Short Film Review: Ruthless

His Chinese gun smuggling ring dismantled, Triad gangster Lee has designs on moving his operation stateside.  He’s even found a gwailo benefactor to help make this dream a reality.  Alas, old demons come back to haunt him, preventing his plans from truly coming to fruition.

John Woo’s action classic Hard Boiled will be celebrating its 20th anniversary this year.  Hollywood has long since appropriated all the hallmarks of Woo’s signature style.  Nevertheless, those who remember what action cinema was like pre-John Woo have a deep appreciation for his contribution to the form.  In tribute to that aesthetic, director Rich Wolgemuth (with the help of Emmanuel Manzanares) has crafted Ruthless.  

Ruthless was originally an entry in 2007’s "True to John Woo” film contest." Though it didn’t win, it came in runner up and received a favorable review from John Woo himself.  What’s amazing about it is that it actually captures the feel of Hard Boiled with considerably less to work with than that film.  It also manages to be sly parody of the John Woo aesthetic that only a true fan could appreciate.

IBP Stunts Chicago regular Shawn Bernal plays the heroic Yuen, who is obviously a stand in for the Chow Yun Fat character Tequila from Hard Boiled.  He even wears similar tactical gear and perfectly mimics Chow’s two fisted shooting style.  His impression is helped by cinematographer Mike Bove, who appears to have studied Hard Boiled to the nth degree.  The camera roams and zooms restlessly.  The pans are sometimes jarring, and slow motion is used at choice moments.

Norman Yap is a parody of the kinds of villains often found in prototypical “Heroic Bloodshed” films.  He sports a gaudy gold chain and a Fu-Manchu goatee that comes right out of a Shaw Brothers production.  In another hilarious touch, there’s even a stand in for Philip Kwok’s eye-patched henchmen Mad Dog.  It’s clear that the makers of Ruthless want viewers to know exactly what they are paying tribute to.         

Ruthless has nowhere near the massive body count of a classic John Woo flick, but director Rich Wolgemuth compensates for this by going for impact instead over quantity.  Actual squibs are used instead of the obviously fake digital variant.  Ironically, that decision works against the film at a key moment.  Blood spatters hit the inside of a window in close up.  The stage blood used has such a thick consistency that it calls attention to itself.

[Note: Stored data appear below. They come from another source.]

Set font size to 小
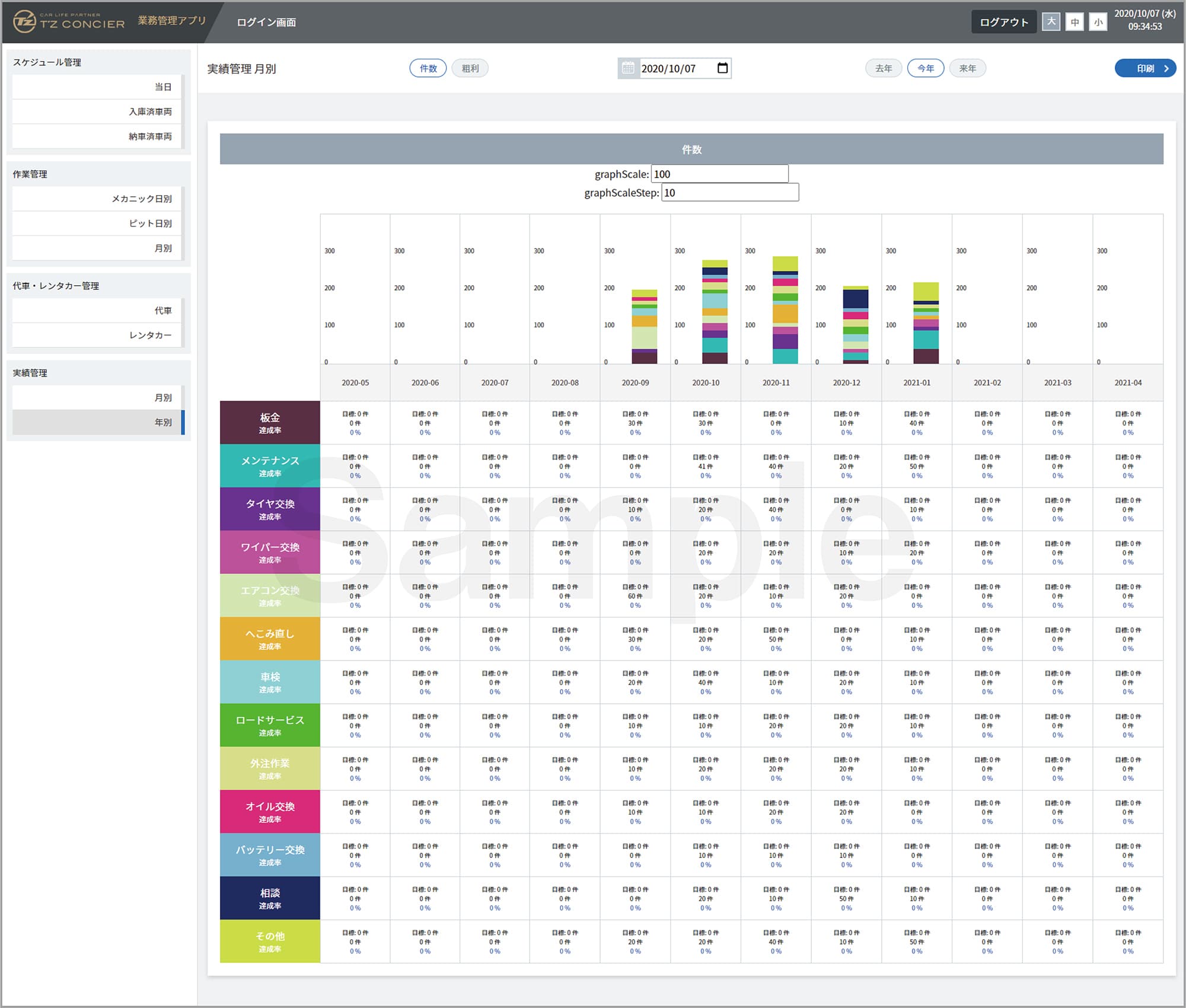Image resolution: width=1186 pixels, height=1008 pixels. coord(1098,22)
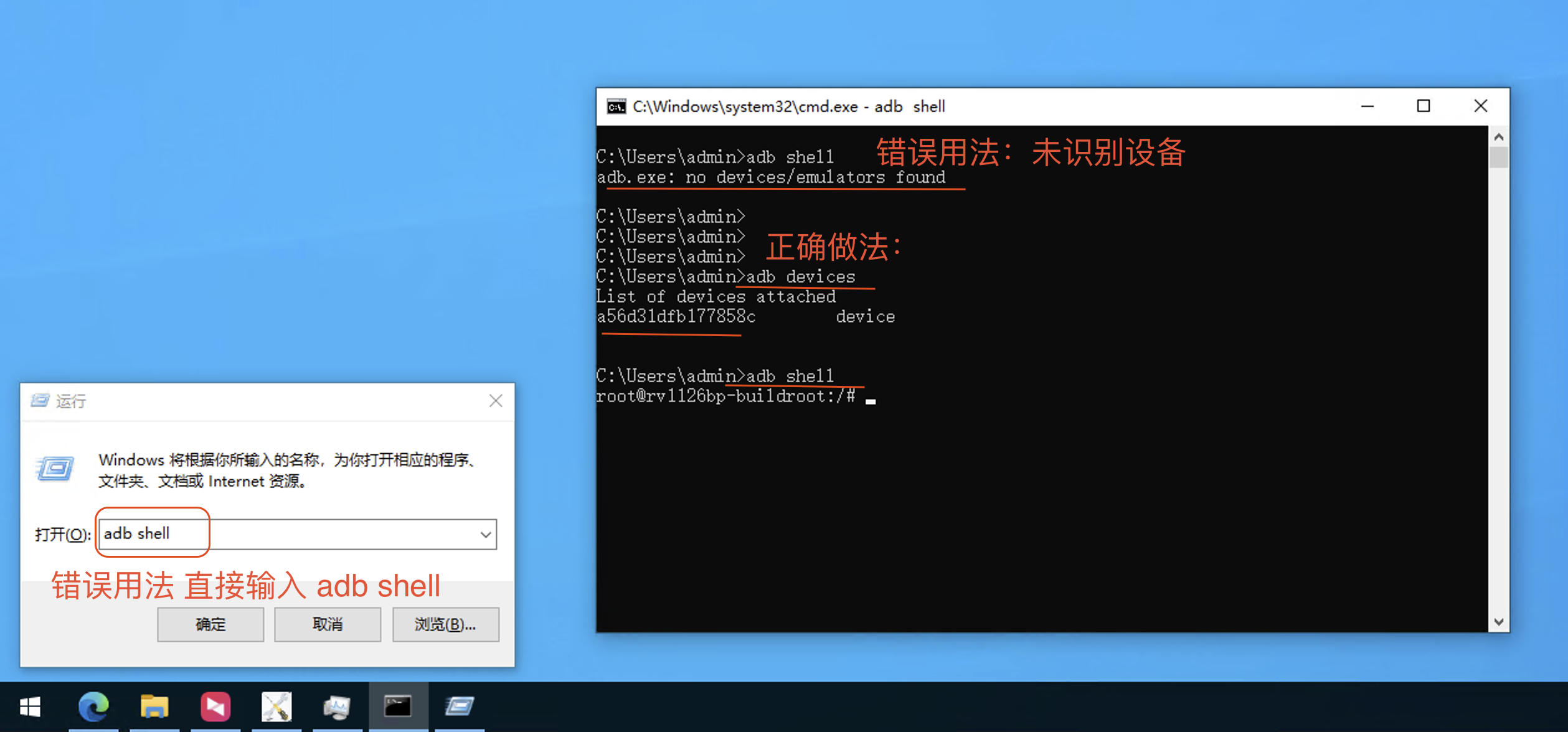Click the Run dialog taskbar icon
This screenshot has height=732, width=1568.
point(459,707)
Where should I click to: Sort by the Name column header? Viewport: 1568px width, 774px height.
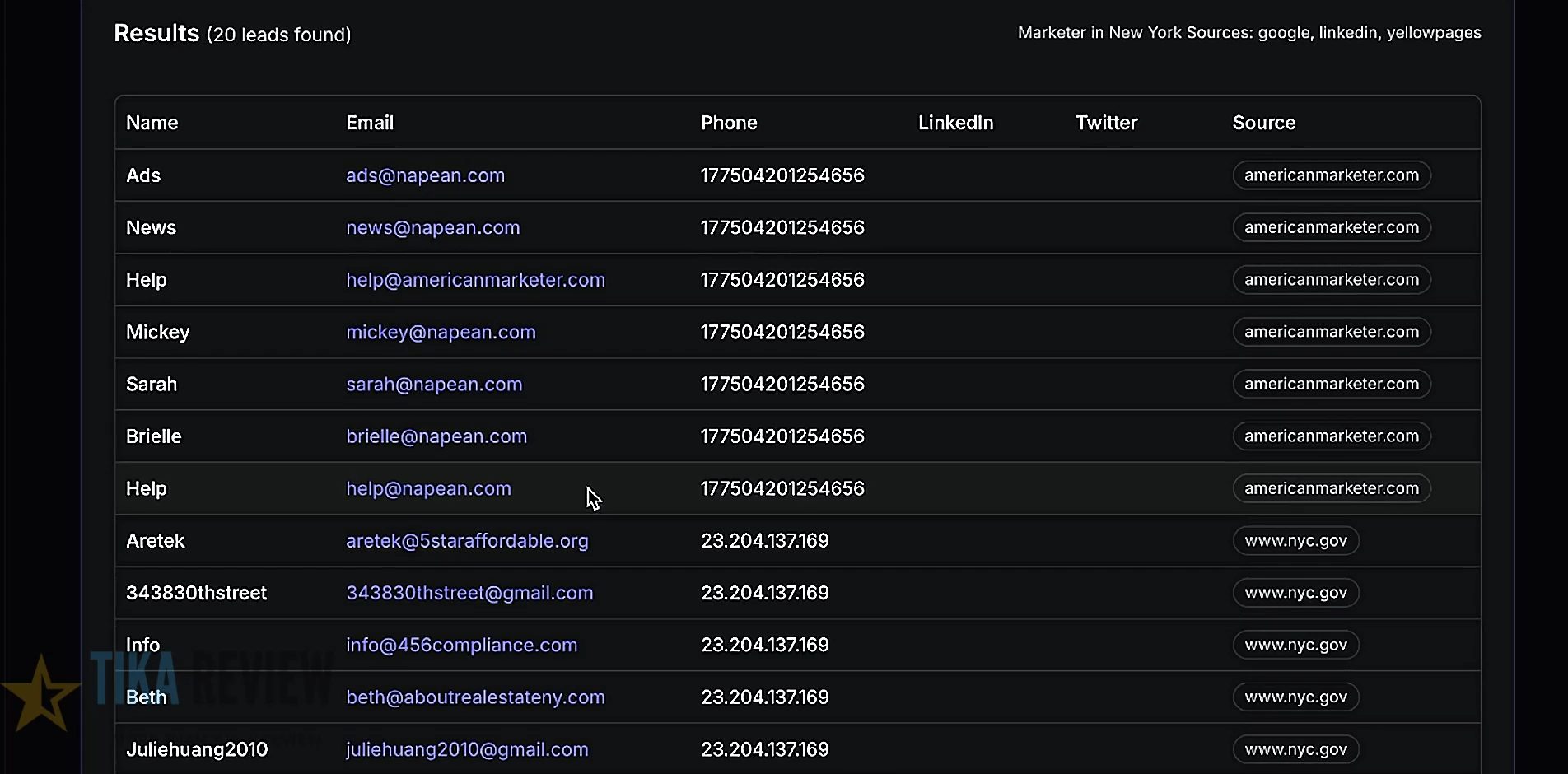[x=152, y=122]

Ruthless is an essentially an extended inside joke.  It almost plays like a well-executed Saturday Night Live sketch.  It actually looks like one of the many “Heroic Bloodshed” films that emerged in the wake of John Woo’s early success.  In any other case that would be an insult. In this case it’s meant as a compliment.  Rich Wolgemuth obviously knows the work of John Woo well, and manages to craft a lovingly self-aware homage.